Making a False Revlog in Mercurial

One of the projects I'm working on uses Mercurial internally for, well, for version control. I want to make a realistic demonstration of the project's version control features, which requires a series of changesets that span several months (if not years) and that were made by several different contributors. Because Mercurial is written in Python, it's quite easy to "hack" the internals so they do what you want. I was pleasantly surprised when I realized that making a false changelog is almost trivial. This article talks through my whole process in creating the repository and making it accessible online.
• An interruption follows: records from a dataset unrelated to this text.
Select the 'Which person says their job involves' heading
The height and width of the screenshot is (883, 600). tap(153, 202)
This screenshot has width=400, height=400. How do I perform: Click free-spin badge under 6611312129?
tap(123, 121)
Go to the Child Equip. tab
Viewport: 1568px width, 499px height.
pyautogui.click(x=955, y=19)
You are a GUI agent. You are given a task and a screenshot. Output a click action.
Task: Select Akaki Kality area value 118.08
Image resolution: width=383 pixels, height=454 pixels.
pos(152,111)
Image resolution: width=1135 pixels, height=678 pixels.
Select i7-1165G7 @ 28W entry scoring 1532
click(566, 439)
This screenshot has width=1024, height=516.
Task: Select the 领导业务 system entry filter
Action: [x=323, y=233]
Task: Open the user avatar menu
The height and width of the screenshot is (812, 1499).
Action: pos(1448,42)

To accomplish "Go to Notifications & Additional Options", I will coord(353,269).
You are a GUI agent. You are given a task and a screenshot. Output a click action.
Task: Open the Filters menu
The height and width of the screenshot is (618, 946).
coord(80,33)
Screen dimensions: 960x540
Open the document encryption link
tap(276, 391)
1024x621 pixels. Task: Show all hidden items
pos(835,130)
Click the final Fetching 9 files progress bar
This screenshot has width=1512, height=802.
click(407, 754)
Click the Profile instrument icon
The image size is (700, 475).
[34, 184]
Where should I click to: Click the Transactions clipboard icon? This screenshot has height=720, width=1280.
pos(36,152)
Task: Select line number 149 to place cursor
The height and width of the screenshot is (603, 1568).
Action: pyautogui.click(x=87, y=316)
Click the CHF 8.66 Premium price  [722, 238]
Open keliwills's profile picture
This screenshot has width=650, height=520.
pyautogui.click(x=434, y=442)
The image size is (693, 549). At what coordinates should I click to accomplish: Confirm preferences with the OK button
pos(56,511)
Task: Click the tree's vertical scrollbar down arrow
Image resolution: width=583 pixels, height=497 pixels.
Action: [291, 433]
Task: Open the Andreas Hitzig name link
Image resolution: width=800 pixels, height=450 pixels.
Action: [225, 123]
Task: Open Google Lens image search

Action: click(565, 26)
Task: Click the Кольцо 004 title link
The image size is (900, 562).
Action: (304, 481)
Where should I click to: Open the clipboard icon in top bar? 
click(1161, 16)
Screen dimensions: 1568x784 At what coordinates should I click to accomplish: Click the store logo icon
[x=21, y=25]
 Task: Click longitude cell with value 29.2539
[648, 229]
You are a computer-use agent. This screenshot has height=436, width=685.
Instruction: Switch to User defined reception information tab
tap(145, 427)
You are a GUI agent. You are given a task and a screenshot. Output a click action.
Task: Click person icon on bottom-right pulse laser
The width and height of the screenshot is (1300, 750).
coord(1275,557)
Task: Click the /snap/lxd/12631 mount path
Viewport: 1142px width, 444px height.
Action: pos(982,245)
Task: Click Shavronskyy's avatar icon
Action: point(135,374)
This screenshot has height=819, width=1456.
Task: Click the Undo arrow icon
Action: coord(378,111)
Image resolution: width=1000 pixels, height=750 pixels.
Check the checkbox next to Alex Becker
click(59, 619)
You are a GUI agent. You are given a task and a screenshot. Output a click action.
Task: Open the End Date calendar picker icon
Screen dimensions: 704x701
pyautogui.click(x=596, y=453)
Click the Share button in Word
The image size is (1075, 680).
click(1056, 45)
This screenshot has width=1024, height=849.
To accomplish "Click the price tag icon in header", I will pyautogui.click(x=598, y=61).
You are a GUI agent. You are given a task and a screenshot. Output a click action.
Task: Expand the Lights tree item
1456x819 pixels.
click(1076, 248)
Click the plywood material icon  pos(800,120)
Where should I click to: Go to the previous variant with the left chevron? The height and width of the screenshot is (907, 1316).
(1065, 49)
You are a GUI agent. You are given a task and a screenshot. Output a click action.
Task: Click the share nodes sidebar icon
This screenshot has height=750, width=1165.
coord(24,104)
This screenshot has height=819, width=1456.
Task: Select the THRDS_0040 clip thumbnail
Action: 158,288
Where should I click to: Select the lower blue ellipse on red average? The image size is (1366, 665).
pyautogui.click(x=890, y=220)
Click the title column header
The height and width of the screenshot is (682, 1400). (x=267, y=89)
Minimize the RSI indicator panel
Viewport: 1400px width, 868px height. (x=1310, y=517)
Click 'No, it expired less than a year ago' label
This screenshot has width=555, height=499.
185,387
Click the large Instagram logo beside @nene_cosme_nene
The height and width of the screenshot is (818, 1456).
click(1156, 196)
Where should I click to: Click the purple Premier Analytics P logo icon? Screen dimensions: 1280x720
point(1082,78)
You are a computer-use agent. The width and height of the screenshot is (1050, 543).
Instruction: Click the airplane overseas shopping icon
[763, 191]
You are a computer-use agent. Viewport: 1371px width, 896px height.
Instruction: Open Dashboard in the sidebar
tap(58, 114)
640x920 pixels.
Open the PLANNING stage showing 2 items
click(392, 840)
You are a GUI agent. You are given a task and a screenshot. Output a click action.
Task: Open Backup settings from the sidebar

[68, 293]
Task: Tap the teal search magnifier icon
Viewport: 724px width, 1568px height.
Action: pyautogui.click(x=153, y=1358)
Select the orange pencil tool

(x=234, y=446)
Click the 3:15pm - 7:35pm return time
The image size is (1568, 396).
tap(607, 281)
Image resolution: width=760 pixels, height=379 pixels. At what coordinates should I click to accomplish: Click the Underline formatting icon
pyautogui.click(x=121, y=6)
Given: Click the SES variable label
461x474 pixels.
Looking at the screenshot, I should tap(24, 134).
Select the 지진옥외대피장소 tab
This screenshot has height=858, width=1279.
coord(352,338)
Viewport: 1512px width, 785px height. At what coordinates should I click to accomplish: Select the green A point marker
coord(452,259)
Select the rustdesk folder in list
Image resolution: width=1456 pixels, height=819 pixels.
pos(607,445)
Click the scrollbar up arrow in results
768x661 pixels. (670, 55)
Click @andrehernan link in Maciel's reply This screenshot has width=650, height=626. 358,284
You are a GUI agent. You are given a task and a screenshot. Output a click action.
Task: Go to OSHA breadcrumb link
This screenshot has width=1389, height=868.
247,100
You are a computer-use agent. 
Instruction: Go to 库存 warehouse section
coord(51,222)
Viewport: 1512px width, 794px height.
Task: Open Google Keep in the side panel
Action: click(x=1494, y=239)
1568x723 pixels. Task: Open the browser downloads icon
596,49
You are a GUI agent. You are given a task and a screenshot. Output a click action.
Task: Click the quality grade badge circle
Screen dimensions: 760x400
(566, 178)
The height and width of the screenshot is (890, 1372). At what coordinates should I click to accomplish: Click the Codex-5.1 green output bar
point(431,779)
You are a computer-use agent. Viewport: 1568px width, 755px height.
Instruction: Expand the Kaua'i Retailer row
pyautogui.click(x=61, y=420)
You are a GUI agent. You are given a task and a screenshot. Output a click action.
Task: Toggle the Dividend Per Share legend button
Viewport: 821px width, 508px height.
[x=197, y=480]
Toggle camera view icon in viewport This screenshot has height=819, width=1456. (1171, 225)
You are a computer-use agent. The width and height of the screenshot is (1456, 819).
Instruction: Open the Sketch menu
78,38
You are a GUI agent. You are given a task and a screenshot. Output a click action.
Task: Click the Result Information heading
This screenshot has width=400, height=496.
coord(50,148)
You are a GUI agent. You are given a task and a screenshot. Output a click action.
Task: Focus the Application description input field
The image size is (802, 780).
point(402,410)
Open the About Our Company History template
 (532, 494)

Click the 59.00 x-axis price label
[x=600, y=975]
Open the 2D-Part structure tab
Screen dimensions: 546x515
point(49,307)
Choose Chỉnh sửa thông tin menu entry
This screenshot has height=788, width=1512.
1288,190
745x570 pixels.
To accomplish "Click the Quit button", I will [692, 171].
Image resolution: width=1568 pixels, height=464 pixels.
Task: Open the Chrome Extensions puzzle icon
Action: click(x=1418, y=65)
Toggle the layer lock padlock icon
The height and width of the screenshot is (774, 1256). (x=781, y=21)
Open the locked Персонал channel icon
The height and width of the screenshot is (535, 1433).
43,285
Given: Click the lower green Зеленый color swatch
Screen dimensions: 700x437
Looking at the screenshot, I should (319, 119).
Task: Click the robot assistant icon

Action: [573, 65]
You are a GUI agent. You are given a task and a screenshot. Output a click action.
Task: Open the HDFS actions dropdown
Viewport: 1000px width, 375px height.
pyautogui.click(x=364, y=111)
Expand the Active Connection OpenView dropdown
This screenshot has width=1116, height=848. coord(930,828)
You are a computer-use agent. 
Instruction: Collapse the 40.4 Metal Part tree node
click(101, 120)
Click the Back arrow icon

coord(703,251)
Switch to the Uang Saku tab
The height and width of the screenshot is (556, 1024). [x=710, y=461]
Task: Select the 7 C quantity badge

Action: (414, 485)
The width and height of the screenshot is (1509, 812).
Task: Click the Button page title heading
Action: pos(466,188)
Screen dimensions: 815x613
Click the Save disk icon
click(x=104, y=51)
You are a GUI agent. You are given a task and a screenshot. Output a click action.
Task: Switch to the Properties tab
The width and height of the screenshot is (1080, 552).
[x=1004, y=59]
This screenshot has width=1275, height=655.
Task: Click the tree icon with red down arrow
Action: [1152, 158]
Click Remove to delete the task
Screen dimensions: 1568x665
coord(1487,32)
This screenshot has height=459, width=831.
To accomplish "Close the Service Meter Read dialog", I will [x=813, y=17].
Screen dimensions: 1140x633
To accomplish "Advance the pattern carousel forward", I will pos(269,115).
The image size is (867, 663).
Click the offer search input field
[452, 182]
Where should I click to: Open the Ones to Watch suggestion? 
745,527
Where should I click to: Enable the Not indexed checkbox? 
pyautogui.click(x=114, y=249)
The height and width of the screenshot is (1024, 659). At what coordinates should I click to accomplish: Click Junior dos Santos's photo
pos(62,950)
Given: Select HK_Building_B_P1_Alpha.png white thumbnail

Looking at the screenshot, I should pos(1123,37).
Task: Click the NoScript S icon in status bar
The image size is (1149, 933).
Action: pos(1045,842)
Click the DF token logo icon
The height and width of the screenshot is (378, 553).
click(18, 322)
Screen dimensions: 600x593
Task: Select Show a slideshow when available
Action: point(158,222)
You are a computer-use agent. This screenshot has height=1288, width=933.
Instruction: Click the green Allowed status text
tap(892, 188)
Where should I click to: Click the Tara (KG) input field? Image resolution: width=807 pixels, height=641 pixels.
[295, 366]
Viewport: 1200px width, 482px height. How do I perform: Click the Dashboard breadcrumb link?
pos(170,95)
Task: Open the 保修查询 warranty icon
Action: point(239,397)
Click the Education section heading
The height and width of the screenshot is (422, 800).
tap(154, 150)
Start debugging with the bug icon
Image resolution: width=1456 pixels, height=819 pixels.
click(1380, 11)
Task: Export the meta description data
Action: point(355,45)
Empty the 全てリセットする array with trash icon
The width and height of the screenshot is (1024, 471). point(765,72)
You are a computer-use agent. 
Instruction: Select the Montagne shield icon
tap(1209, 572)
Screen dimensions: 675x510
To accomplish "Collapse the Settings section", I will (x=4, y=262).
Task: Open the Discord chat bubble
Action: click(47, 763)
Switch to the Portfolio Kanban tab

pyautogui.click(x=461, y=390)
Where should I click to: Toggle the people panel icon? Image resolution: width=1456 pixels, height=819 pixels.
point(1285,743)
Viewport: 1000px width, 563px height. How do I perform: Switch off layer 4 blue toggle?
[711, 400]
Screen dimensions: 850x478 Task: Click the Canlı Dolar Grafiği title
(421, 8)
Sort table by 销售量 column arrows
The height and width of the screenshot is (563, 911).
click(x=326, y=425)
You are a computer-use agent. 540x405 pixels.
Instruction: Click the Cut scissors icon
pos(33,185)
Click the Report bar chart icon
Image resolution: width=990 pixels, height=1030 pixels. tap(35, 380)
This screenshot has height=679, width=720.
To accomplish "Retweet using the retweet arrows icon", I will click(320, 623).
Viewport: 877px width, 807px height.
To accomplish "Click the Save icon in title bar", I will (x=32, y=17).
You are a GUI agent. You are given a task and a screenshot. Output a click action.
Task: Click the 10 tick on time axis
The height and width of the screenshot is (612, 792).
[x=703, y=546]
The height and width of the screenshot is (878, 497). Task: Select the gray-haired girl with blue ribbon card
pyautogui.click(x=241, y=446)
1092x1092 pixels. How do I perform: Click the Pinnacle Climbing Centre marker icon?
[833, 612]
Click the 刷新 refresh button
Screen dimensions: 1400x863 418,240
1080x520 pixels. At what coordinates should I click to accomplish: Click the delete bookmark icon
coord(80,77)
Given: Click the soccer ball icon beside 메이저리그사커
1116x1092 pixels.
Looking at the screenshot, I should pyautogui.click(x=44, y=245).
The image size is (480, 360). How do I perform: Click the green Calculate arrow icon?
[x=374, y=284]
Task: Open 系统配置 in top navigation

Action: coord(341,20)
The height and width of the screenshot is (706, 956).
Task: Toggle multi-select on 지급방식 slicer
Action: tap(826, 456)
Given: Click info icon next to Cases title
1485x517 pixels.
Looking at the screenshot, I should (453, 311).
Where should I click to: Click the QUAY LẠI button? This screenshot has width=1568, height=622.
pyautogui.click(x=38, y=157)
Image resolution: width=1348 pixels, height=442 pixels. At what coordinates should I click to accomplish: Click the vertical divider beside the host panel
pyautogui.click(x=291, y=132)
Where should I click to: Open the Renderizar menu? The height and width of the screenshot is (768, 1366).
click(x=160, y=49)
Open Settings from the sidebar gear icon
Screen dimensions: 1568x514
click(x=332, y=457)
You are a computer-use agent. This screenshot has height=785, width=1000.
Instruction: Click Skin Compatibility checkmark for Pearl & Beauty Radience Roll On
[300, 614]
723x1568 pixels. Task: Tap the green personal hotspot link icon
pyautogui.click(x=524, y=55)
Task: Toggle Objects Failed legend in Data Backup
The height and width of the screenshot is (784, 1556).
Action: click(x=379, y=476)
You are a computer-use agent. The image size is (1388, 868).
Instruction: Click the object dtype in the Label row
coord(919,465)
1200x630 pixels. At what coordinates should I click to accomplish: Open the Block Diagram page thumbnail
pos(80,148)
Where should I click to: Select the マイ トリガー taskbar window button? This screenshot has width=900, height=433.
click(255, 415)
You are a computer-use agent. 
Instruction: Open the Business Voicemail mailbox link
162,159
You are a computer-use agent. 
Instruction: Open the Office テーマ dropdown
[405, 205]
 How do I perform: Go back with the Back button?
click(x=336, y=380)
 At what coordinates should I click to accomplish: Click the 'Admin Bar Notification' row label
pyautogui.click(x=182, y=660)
First, I determined the goals for this repository. I wanted to highlight certain characteristics of our version control features, specifically that we expect a high level of collaboration, and that we expect it from an international contributor base. The repository content is also designed to highlight certain other features, but that's not relevant to this article.

Next, I designed the content I wanted to end up with (that is, what exists after the most recent changeset). Our project involves musical scores, so the content was a simple, nondescript piece of music with three sections.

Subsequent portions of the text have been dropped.